» **Assignment**:
Beginning with the first line and ending with the one containing "[Tiktok] (1210, 57)", copy the lines of the listing below exactly; omit everything else.
──────────────────────────────
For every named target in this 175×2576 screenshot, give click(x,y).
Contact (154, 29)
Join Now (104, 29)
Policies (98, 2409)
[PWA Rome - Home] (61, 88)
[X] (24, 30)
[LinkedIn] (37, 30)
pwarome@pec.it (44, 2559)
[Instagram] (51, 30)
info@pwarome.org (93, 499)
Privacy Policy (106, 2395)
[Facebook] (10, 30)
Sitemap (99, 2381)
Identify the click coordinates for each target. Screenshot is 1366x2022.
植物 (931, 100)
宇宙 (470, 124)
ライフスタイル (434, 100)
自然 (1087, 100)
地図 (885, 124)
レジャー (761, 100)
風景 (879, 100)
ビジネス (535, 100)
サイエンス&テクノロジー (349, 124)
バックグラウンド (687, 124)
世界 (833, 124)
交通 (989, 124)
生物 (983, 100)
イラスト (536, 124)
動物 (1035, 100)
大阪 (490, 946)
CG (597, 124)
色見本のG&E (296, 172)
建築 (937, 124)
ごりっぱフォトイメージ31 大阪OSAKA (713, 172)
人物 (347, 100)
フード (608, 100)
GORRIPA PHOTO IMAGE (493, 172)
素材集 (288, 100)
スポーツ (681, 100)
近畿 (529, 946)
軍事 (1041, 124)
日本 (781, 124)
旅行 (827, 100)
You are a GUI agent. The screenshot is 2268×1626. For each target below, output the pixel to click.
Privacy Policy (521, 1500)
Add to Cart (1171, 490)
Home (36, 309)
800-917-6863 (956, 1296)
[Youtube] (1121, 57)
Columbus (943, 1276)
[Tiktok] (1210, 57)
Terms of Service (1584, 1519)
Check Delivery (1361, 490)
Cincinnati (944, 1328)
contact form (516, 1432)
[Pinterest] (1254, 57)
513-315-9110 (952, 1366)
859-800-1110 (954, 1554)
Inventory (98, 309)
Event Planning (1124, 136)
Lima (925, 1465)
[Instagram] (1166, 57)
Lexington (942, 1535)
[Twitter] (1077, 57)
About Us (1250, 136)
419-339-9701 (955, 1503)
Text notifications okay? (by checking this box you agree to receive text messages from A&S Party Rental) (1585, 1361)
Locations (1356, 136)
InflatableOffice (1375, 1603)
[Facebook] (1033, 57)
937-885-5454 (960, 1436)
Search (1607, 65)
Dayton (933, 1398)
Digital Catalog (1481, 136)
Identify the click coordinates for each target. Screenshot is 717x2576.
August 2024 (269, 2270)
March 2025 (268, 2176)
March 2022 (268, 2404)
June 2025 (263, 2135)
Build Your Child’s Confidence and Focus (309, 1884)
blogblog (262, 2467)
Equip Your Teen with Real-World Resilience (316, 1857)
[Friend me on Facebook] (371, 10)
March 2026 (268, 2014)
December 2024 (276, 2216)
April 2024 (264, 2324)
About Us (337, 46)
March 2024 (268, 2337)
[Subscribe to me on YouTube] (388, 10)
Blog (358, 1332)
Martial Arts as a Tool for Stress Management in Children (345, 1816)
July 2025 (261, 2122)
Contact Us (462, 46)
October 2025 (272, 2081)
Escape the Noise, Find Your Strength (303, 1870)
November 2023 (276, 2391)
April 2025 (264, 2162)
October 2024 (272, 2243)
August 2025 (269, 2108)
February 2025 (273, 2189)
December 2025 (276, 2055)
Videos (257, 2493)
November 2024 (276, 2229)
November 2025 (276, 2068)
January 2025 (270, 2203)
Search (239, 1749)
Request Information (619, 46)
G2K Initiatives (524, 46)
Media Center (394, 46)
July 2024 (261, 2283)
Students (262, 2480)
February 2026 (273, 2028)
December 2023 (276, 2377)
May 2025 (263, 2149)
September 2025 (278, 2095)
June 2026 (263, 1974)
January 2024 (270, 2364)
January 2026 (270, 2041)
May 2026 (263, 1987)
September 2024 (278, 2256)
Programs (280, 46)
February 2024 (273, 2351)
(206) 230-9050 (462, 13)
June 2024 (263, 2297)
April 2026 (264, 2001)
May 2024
──────────────────────────────
» **Exercise response**:
For every named target in this 175×2576 screenshot, give click(x,y).
Contact (154, 29)
Join Now (104, 29)
Policies (98, 2409)
[PWA Rome - Home] (61, 88)
[X] (24, 30)
[LinkedIn] (37, 30)
pwarome@pec.it (44, 2559)
[Instagram] (51, 30)
info@pwarome.org (93, 499)
Privacy Policy (106, 2395)
[Facebook] (10, 30)
Sitemap (99, 2381)
Identify the click coordinates for each target. Screenshot is 1366x2022.
植物 (931, 100)
宇宙 (470, 124)
ライフスタイル (434, 100)
自然 (1087, 100)
地図 (885, 124)
レジャー (761, 100)
風景 (879, 100)
ビジネス (535, 100)
サイエンス&テクノロジー (349, 124)
バックグラウンド (687, 124)
世界 (833, 124)
交通 (989, 124)
生物 (983, 100)
イラスト (536, 124)
動物 (1035, 100)
大阪 (490, 946)
CG (597, 124)
色見本のG&E (296, 172)
建築 (937, 124)
ごりっぱフォトイメージ31 大阪OSAKA (713, 172)
人物 (347, 100)
フード (608, 100)
GORRIPA PHOTO IMAGE (493, 172)
素材集 (288, 100)
スポーツ (681, 100)
近畿 (529, 946)
軍事 (1041, 124)
日本 (781, 124)
旅行 (827, 100)
You are a GUI agent. The screenshot is 2268×1626. For each target below, output the pixel to click.
Privacy Policy (521, 1500)
Add to Cart (1171, 490)
Home (36, 309)
800-917-6863 (956, 1296)
[Youtube] (1121, 57)
Columbus (943, 1276)
[Tiktok] (1210, 57)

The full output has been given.